Quanto a “retenção e disponibilidade de dados”, o WhatsApp, por exemplo, esclarece: “Nós podemos coletar, usar, preservar e compartilhar dados de usuários se acreditarmos de boa fé que isso é necessário para manter a segurança de nossos usuários, detectar, investigar e impedir a realização de atividades ilegais, responder a processos legais e solicitações governamentais, e cumprir os nossos termos e as nossas políticas”.

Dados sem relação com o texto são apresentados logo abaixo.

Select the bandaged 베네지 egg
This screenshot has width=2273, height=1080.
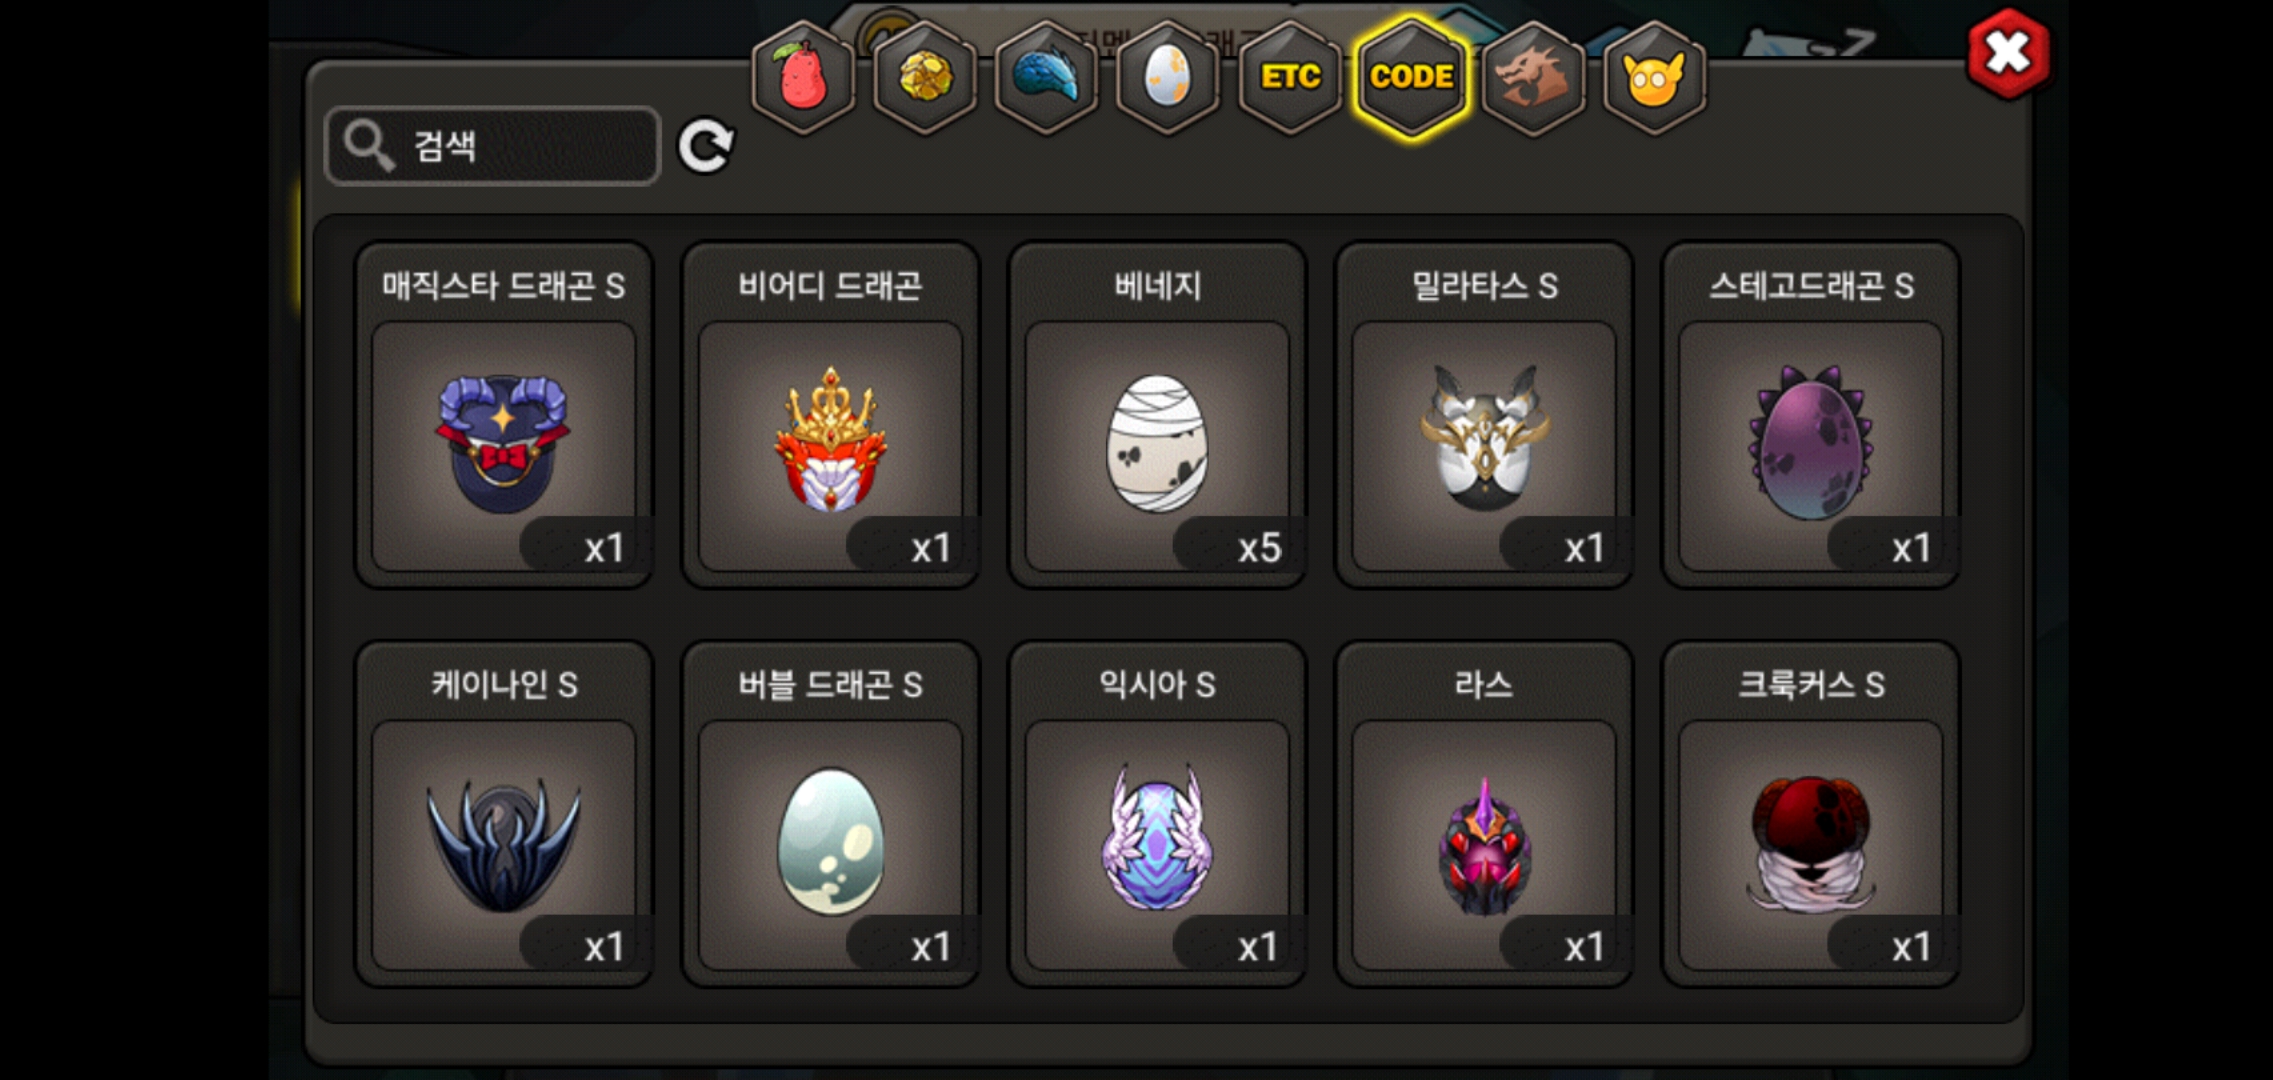[x=1157, y=415]
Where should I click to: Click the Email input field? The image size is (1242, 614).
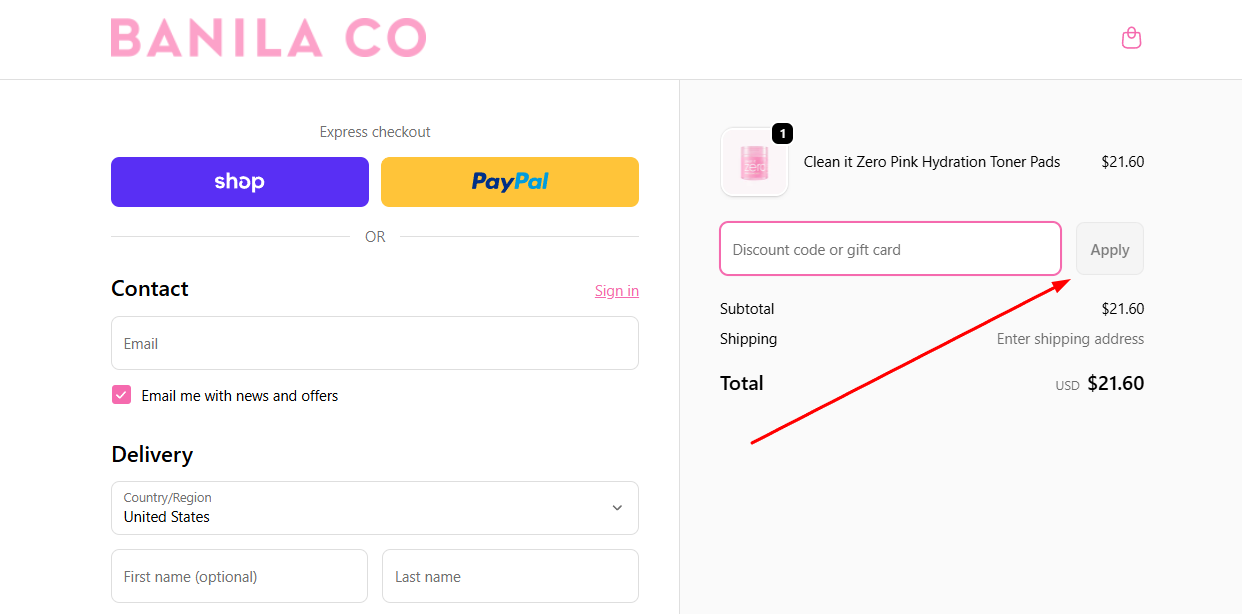point(375,343)
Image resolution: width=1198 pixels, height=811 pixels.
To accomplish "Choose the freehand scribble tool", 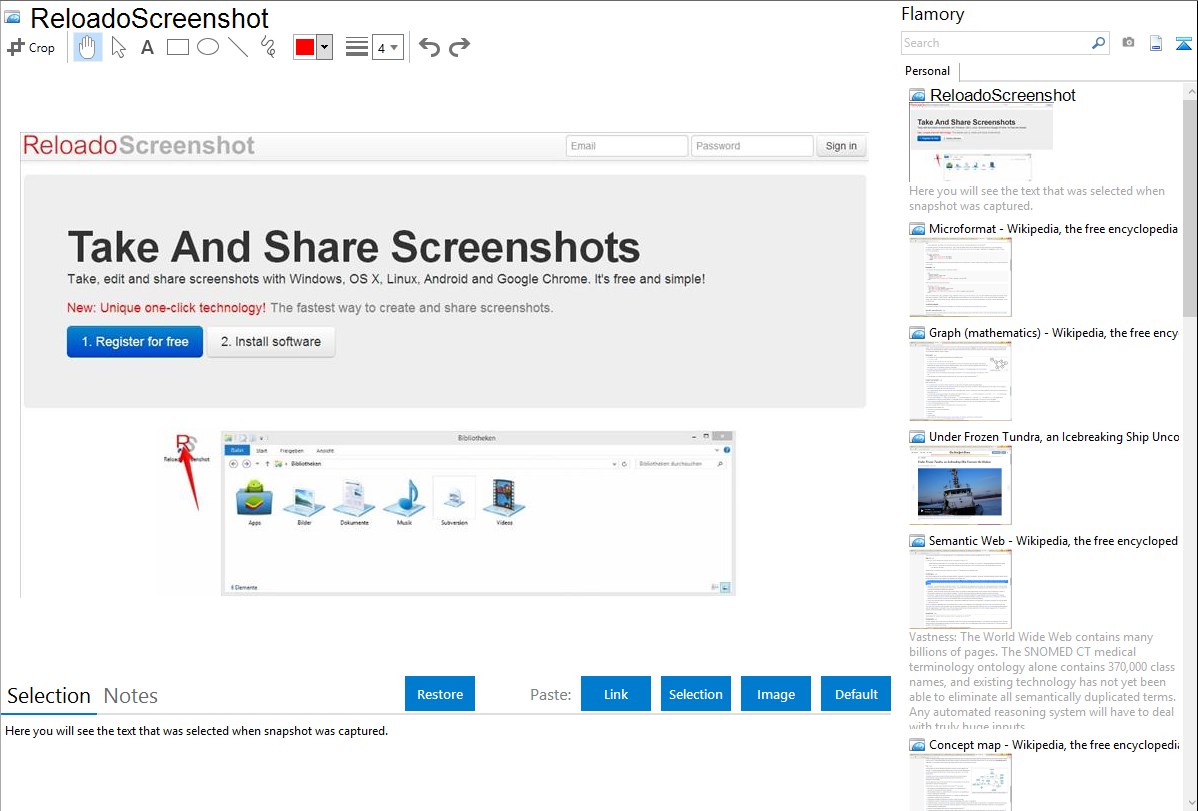I will [267, 47].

Da mesma forma, Alves destaca essa linha tênue. Equilibrar a privacidade dos usuários com a necessidade de combater a desinformação e o crime online é um dos maiores desafios atuais para os aplicativos de mensagens. Soluções tecnológicas, como a moderação automatizada de conteúdo com uso de inteligência artificial e machine learning podem ajudar a identificar comportamentos suspeitos sem comprometer a privacidade individual.
E aí entra a importância de se estabelecer protocolos claros e transparentes para colaborar em investigações de atividades ilícitas. No Telegram, por exemplo, os 100 canais mais populares no Brasil são monitorados desde 2022.
Após a soltura do CEO Pavel Durov, a empresa prometeu colaborar ainda mais com governos: o Telegram utilizou inteligência artificial para identificar vendedores de produtos ilegais. Além disso, as regras do serviço agora permitem compartilhar dados de endereços de IP e números de telefone de infratores com autoridades (somente mediante solicitação legal).
A importância do governo
No Brasil, a entidade responsável pela proteção de dados é a Autoridade Nacional de Proteção de Dados (ANPD). Ela assegura que as empresas presentes no país cumpram a legislação vigente, sendo a principal defensora da Lei Geral de Proteção de Dados (LGPD).
A LGPD define diretrizes claras sobre o tratamento de dados pessoais, impondo limites e responsabilizando empresas por mau uso, negligências em segurança ou vazamento de dados.
O governo também é responsável por monitorar e intervir em eventuais abusos, como aconteceu em agosto de 2024. A Justiça de São Paulo reviveu uma antiga discussão e proibiu o WhatsApp de compartilhar dados com a Meta, exigindo novamente a implementação de uma opção para reverter o consentimento de compartilhamento de informações.